Turning waste into clean water
The livestock industry generates enormous volumes of manure every year, creating serious challenges for storage, odor control, greenhouse gas emissions, and the risk of contaminating soil and water with pathogens and nutrients. At the same time, many industrial and agricultural activities release stubborn contaminants including dyes, antibiotics, and heavy metals that current wastewater treatment plants struggle to remove. The new study reviews how converting animal manure into biochar can tackle both problems at once by transforming a difficult waste into a valuable tool for water purification.
“Manure has long been viewed as a liability in intensive livestock systems, but our work shows it can be redesigned as part of the solution,” says corresponding author Eilhann E. Kwon of Hanyang University in Seoul. “By turning animal waste into functional biochar, we can help clean wastewater while reducing the environmental burden of manure management.”
What is animal manure biochar?
Biochar is a carbon rich, porous material produced when biomass is heated in the absence of oxygen, a process known as pyrolysis. In the case of livestock operations, typical feedstocks include cattle, sheep, swine, chicken, rabbit, or goat manure, often mixed with bedding materials such as straw or grass. Because animal manure contains higher levels of nitrogen, phosphorus, calcium, magnesium, potassium, and other inorganic elements than many crop residues, the resulting biochar has distinctive surface chemistry and mineral content.
These features give manure derived biochar a combination of high surface area, tunable pore structure, and abundant reactive functional groups that can bind pollutants. Mineral phases such as carbonates and phosphates, together with surface groups like carboxyl and hydroxyl, support mechanisms ranging from electrostatic attraction and hydrogen bonding to ion exchange, surface complexation, and even mineral precipitation.
How it removes hazardous pollutants
The review shows that animal manure biochar can effectively capture both organic and inorganic contaminants that are difficult to treat using conventional biological processes. For toxic dyes used in textiles, paper, plastics, leather, and pharmaceutical industries, manure based biochars remove color and associated toxicity through a mix of pore filling, electrostatic interactions, hydrogen bonding, and so called electron donor–acceptor interactions between aromatic dye molecules and graphitic carbon domains. In several studies, sheep manure biochar achieved notably high adsorption capacities for common dyes such as methylene blue, methyl orange, and malachite green, outperforming biochars made from other animal manures.
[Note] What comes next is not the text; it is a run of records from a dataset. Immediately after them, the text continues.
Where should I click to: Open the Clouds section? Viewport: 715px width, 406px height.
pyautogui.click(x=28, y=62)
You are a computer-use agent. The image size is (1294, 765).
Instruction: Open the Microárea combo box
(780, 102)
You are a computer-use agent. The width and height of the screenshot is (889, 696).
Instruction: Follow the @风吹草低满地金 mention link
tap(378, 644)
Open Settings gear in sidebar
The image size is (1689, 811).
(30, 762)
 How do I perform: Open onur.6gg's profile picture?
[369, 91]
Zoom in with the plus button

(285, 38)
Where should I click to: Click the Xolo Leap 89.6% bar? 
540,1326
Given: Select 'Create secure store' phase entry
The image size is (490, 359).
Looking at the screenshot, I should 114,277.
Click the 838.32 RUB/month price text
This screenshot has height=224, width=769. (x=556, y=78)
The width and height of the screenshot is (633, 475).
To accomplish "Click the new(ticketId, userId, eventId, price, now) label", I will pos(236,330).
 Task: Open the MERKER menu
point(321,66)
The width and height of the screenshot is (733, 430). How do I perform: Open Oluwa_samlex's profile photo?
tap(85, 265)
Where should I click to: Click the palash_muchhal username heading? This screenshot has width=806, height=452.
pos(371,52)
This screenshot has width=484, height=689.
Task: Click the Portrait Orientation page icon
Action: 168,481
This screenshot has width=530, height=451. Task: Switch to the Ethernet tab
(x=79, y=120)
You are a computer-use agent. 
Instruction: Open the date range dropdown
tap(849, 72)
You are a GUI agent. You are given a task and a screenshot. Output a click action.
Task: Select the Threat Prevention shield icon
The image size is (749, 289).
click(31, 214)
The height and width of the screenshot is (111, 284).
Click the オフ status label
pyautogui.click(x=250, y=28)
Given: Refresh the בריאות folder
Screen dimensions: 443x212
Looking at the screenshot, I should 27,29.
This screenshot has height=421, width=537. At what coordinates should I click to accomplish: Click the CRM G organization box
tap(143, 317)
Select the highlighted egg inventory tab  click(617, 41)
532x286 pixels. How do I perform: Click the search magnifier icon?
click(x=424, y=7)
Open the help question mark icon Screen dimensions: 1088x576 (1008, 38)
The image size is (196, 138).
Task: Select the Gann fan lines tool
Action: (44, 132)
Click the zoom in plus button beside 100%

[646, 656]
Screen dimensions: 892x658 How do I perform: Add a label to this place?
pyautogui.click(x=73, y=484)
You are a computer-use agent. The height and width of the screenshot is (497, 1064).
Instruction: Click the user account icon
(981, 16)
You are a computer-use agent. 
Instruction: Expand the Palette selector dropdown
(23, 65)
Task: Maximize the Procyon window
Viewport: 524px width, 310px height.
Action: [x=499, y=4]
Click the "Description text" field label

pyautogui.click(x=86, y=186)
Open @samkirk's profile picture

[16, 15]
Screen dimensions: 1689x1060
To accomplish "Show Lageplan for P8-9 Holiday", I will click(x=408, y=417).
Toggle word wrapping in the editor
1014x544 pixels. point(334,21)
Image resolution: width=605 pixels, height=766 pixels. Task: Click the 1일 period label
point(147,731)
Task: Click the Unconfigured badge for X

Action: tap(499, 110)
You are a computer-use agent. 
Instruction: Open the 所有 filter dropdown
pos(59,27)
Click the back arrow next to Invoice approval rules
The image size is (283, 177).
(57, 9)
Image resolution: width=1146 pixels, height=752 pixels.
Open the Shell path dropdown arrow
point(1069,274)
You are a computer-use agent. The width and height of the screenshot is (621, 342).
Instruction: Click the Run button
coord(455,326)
Antibiotics represent another major concern because they persist in water, foster antimicrobial resistance, and can disrupt ecosystems and human health even at low concentrations. The authors report that swine, bovine, and rabbit manure biochars can adsorb widely used drugs including tetracycline, ciprofloxacin, and levofloxacin, with performance controlled by pH, pore structure, and the abundance of oxygen containing surface groups. In many cases, adsorption is driven by a combination of hydrophobic interactions, hydrogen bonding, and electron donor–acceptor interactions between the antibiotic molecules and aromatic domains on the biochar surface.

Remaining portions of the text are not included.